All told, approaches to strategy document analysis based in topic modeling have the potential to uncover a significant amount of information with a comparatively limited expenditure of time and resources.
Part 3: Future Directions
a) Validation
Part of the original reasoning for using topic modeling was the prospect of approaching document analysis with a method that could stand up to scrutiny. Because the results that I have put forward are so preliminary, I have not applied validation methods of any kind.
One useful form of validation includes sampling a set of pages (10-15% of the document set), having knowledgeable humans sort them into the topic categories created by the algorithmic model, and comparing the accuracy of human topic modeling with algorithmic modeling. Accuracy, in this case would be the percentage of cases in which humans and the algorithm agree. This method was used by Ortega et al. to validate topic modeling of CDC abstracts - a paper that coincidentally used BERTopic.
Additionally, there are mathematical methods of validating BERTopic models (measures of topic coherence), but these are presently beyond my understanding.

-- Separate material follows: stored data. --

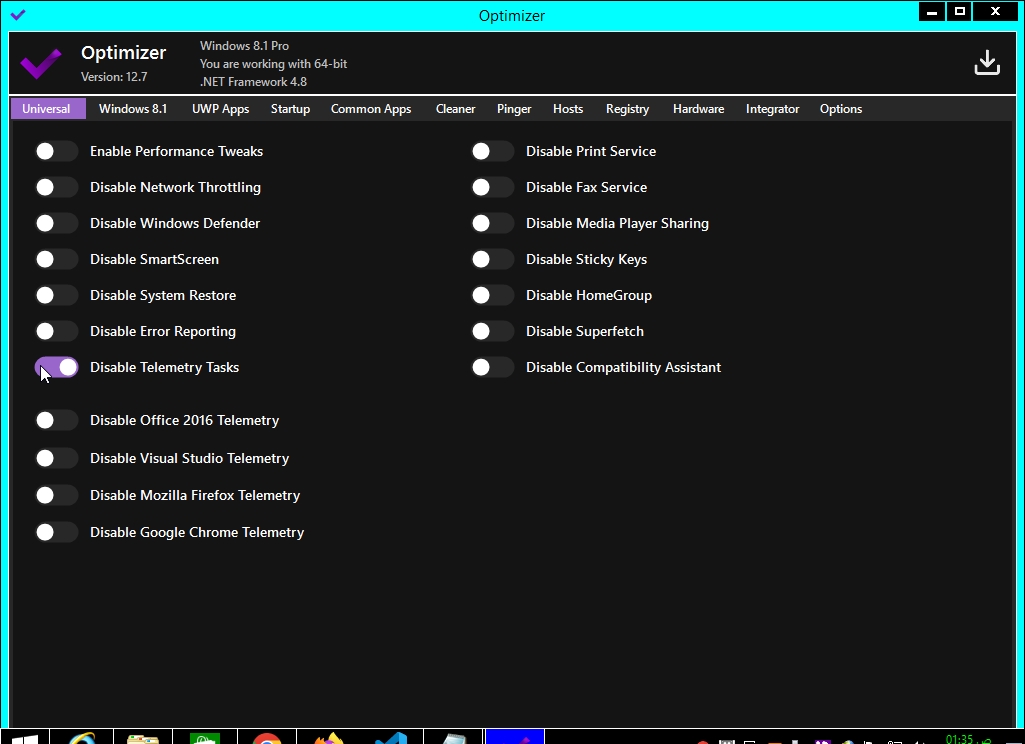Click the purple Optimizer checkmark logo
The height and width of the screenshot is (744, 1025).
40,62
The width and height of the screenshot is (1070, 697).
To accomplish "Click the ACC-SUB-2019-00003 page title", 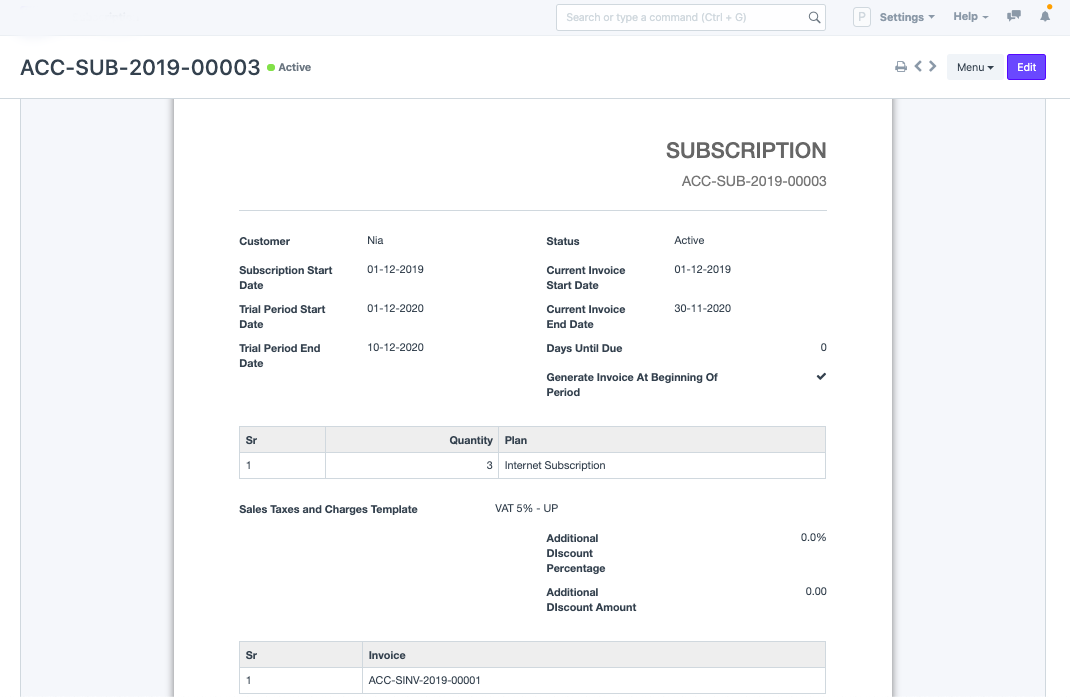I will [140, 68].
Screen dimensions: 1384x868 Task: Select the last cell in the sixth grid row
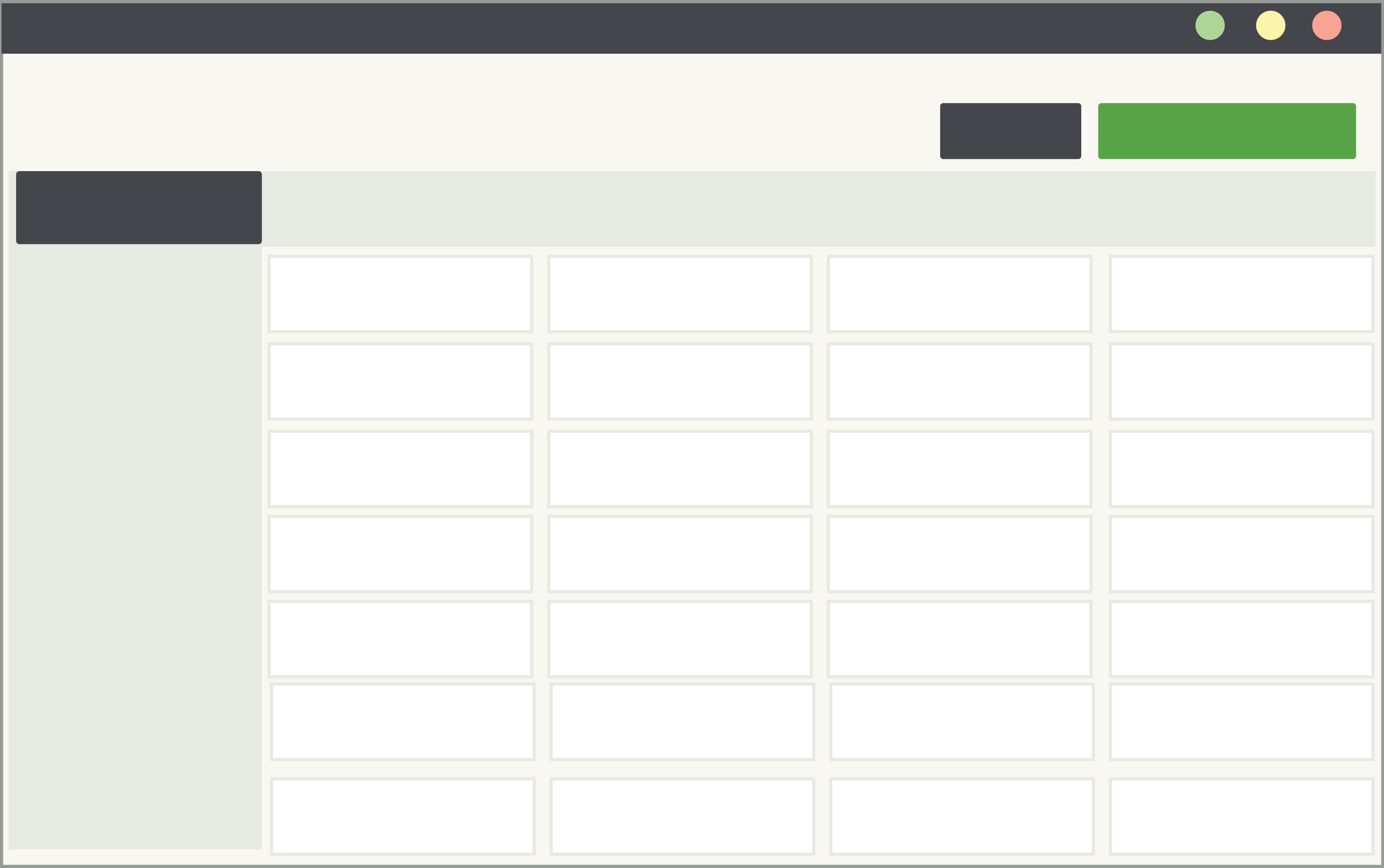coord(1241,722)
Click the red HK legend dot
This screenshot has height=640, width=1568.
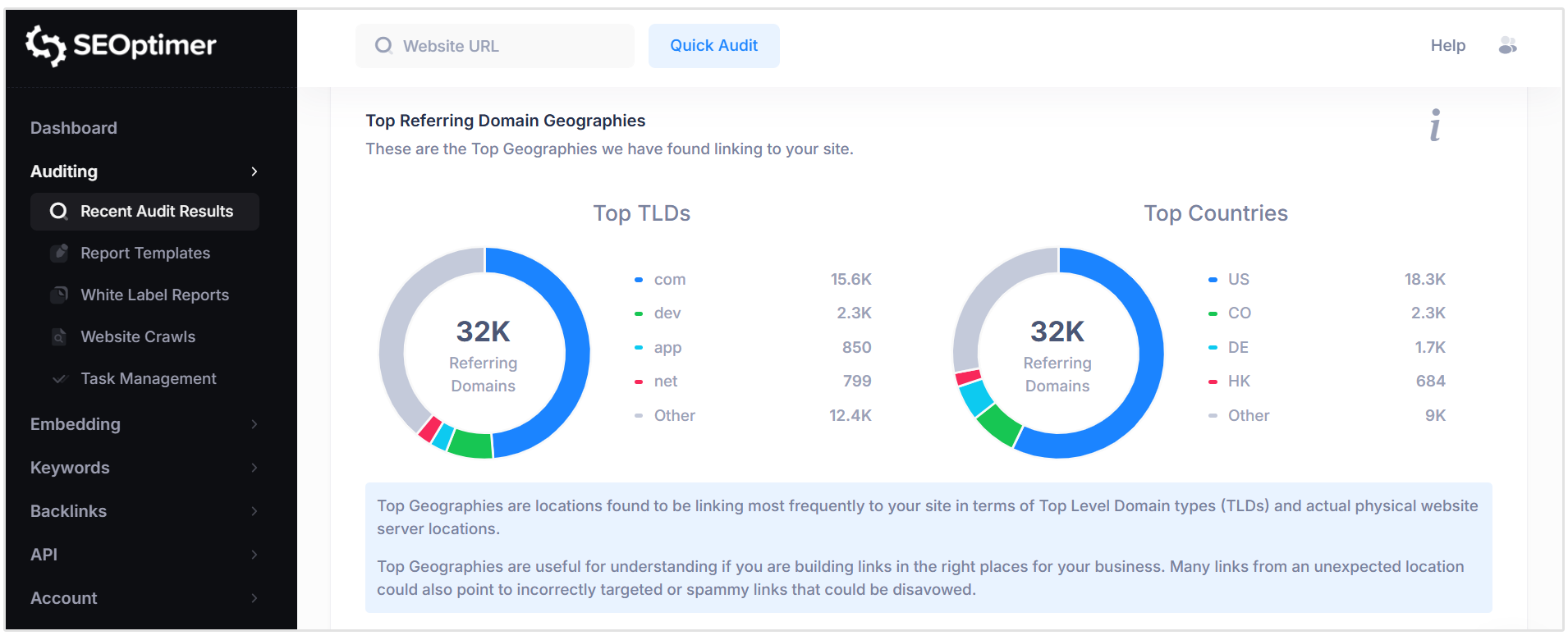[x=1213, y=382]
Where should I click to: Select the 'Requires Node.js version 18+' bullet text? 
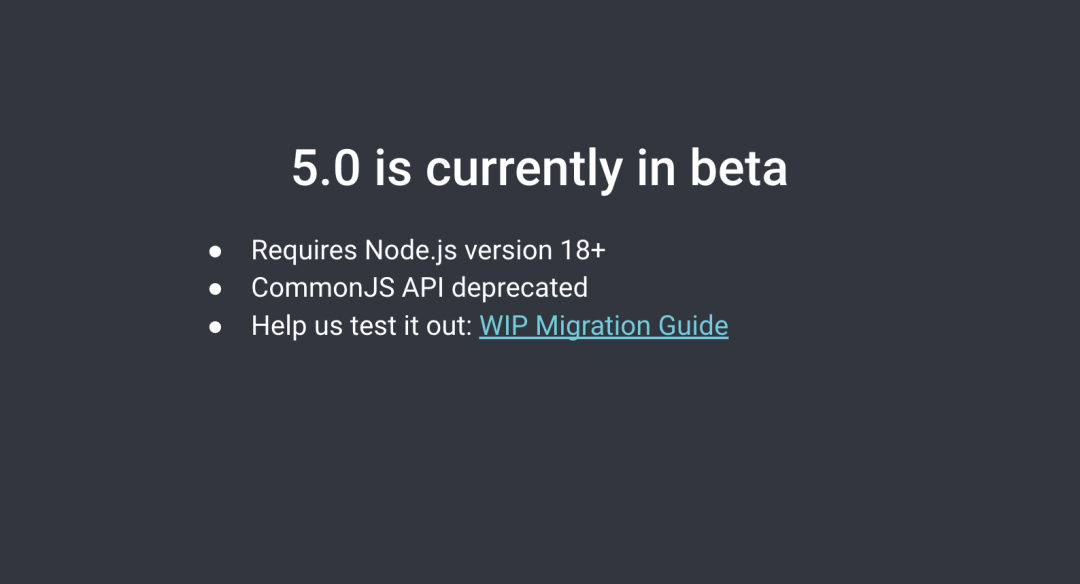(428, 250)
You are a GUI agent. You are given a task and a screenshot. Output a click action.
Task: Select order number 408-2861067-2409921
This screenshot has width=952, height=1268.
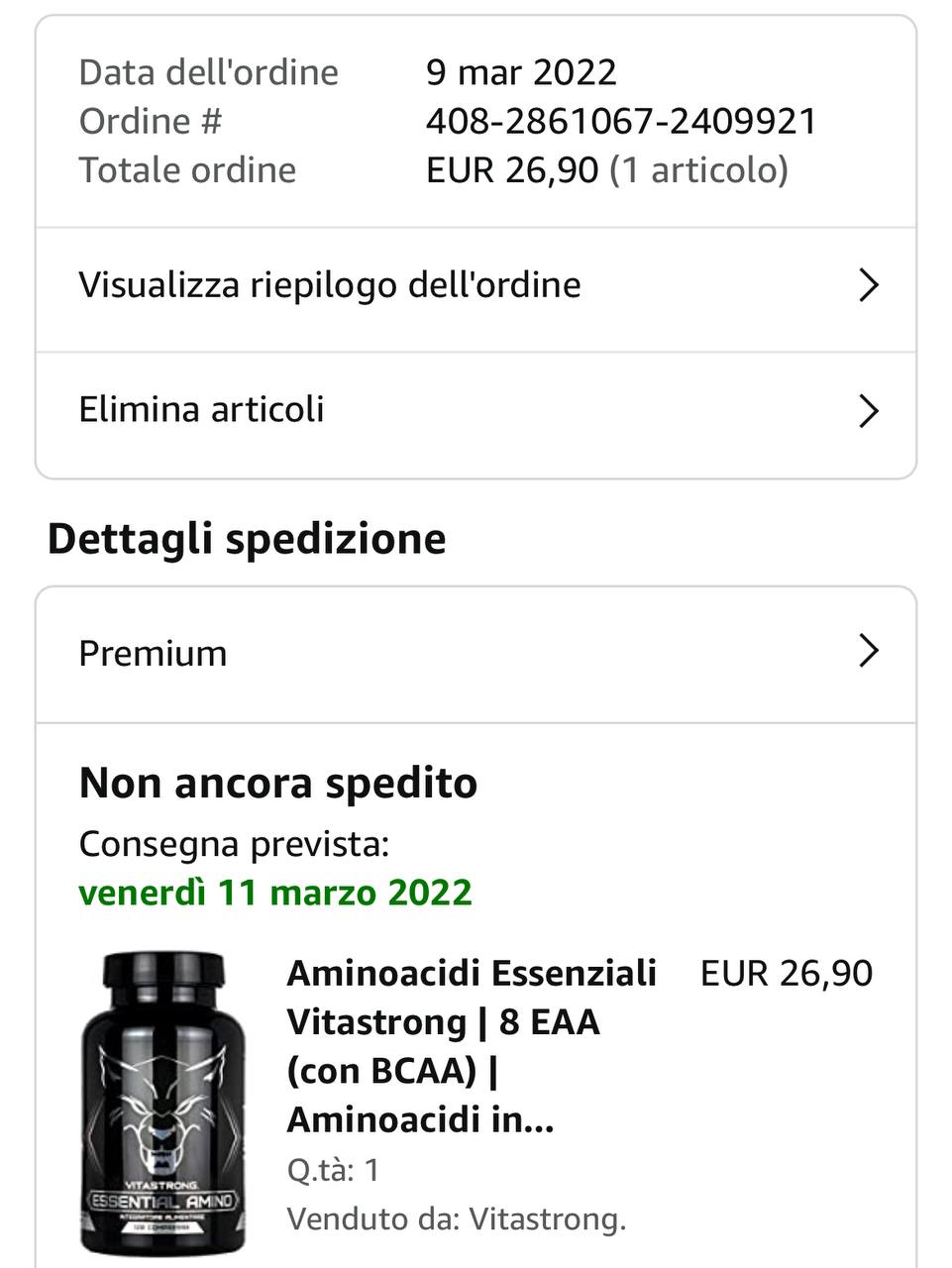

b) Supervised topic modeling
This topic model was essentially unsupervised (on my part). Even though BERTopic requires pre-training to determine default word embeddings (see 2(a)), I did not pass any data to guide the actual topic modeling itself. This doesn’t have to be the case. BERTopic supports supervised topic modeling, where you basically manually input topics and the model tries to find documents that correspond with those topics. A manual input would look something like this (from BERTopic documentation).
Because we’re working with a lot of topics that we’re familiar with (e.g. we know which words correspond with harm reduction), supervised topic modeling may provide data that is more acutely tailored to our needs - allowing us to develop a picture of federal drug control strategy that assess when certain trends (e.g. the disparate focus on crack) were at their peak.